A “Blessing Box” created by a local Girl Scout troop allows community members in need to take essentials such as canned food and personal hygiene items.
An anonymous letter put into the box, located outside St. Stephen’s United Methodist Church on West 43rd Street, speaks to the impact it is having.
“I just wanted to say thank you for the food you make available to me. I don’t know what I would do without it,” said the letter, which was shared on the Oak Forest Homeowners Association Facebook page. “I have cancer and no insurance or family. I am going through this alone. … I am a proud and independent person but I need help.”
Helping others was the purpose behind the “Blessing Box,” which resembles a large bird house. It was the brainchild of Girl Scout Troop 122278, which wanted to do something impactful while pursuing the Bronze Award, an honor that requires Girl Scouts to take action in their community.
“Some people don’t care,” troop member Ashlyn Jack said. “They need to see that people care.”
Troop member Grace Branum, 11, said the idea spawned from Backpack Buddies. That was the name of the troop’s food drive for non-perishable items last spring, when the scouts stocked backpacks for students at Highland Heights Elementary to take home over spring break.
Branum, Jack and fellow Girl Scouts Olivia Jack, Marissa Lugo and Mia Dominguez – who attend Young Women’s College Preparatory Academy, Houston Can Academy, Baylor School at Ryan Middle and Garden Oaks Montessori Magnet – then started brainstorming ideas for the Bronze Award.
“Everybody wanted to do something,” Dominguez said. “We kind of combined all the ideas because they were all related.”
Dominguez’s idea of a Little Free Library got a twist when the girls talked about building something that, instead of books, would house the kinds of things they had put in the backpacks – canned and boxed goods as well as personal hygiene items.

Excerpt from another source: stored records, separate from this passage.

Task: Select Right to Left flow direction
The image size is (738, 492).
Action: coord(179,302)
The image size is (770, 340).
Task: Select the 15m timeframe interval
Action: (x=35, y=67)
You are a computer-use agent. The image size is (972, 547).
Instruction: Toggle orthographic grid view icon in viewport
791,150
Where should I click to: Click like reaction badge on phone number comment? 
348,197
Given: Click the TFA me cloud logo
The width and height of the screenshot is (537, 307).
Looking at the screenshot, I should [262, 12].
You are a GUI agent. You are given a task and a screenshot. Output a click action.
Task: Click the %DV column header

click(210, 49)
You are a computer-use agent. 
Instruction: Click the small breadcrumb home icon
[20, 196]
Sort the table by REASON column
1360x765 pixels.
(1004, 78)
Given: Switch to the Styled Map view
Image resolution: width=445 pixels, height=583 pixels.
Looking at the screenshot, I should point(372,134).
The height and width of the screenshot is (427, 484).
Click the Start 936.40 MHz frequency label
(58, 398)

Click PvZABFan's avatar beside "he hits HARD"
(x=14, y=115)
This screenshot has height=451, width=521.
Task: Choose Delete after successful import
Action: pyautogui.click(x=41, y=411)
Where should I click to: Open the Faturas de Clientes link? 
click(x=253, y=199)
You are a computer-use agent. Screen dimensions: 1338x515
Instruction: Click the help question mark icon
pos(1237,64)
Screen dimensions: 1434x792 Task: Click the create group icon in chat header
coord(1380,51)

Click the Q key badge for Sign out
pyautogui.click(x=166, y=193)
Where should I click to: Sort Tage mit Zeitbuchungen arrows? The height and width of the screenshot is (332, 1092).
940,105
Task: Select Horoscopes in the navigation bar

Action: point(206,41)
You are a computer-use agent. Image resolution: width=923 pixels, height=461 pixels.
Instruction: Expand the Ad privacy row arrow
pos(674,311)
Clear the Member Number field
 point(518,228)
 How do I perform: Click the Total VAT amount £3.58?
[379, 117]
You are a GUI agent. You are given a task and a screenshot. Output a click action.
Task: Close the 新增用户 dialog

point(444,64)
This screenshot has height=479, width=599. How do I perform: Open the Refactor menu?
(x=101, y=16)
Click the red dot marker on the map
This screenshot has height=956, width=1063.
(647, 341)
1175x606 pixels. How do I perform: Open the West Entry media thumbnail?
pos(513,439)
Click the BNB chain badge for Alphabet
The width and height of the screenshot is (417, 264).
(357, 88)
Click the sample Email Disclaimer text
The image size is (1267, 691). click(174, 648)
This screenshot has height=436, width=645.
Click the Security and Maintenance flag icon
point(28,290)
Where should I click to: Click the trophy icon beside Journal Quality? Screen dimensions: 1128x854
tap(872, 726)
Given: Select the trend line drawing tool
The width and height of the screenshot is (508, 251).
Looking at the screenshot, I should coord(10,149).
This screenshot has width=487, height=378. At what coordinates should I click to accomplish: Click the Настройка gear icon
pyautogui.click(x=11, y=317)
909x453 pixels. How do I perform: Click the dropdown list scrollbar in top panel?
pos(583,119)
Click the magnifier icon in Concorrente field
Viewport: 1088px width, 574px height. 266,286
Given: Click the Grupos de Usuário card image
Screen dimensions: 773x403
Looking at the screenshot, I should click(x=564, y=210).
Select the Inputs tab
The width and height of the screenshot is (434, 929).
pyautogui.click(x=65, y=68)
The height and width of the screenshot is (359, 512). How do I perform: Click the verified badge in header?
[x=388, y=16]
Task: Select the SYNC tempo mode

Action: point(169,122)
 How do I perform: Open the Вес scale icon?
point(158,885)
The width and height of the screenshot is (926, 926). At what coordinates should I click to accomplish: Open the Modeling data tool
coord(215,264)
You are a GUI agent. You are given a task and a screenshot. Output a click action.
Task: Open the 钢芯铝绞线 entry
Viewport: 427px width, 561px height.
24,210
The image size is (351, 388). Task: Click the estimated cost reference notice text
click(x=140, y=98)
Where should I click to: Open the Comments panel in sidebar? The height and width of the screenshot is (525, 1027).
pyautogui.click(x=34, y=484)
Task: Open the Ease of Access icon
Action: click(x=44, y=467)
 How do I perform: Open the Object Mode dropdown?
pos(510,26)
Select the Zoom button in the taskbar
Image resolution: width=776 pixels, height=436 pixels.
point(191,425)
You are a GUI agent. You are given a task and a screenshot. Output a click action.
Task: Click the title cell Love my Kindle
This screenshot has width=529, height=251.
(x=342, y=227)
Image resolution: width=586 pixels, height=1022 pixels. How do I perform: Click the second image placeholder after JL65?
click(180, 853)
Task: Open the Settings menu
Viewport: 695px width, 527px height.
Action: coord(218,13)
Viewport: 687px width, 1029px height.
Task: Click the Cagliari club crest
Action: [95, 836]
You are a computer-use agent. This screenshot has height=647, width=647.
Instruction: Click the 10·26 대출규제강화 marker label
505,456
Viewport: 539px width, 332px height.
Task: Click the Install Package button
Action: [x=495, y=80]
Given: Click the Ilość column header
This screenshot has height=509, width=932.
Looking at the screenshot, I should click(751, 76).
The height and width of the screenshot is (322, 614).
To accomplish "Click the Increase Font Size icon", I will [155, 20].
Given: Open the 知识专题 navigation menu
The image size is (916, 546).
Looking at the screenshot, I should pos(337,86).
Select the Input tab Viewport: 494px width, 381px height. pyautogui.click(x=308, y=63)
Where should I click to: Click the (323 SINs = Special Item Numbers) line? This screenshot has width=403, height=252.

They called it the “Blessing Box.”
Troop leader Amber Branum said the troop first looked at installing a box in the Third Ward but then decided they would be able to better maintain it if the box was closer to home. The troop meets at St. Stephen’s United Methodist Church and after a conversation with Pastor Nathan Bledsoe, the decision was made to put it in the church parking lot.
The City of Houston Building Materials Reuse Warehouse donated the materials for the box, which they do for scout projects, and Dominguez’s father, Napoleon, constructed it. Then the Girl Scouts painted it green and white, the Girl Scout colors, and stocked it with items.
They immediately found that their idea was a good one.
“Whenever we went back to check it, it was empty,” Dominguez said.
Amber Branum said the troop, with help from Dominguez’s mother, Celia, regularly restocks the box. The parishioners of St. Stephen’s and community members are invited to add items as well.
“Other Girl Scouts can as a Take Action project,” Grace Branum said, explaining that all the Girl Scout Journeys, or badges, have this action component.
As the troop is finding, there is abundant need in the area for the blessings the box provides.
“We did this so it would help the people who need it,” Olivia Jack said.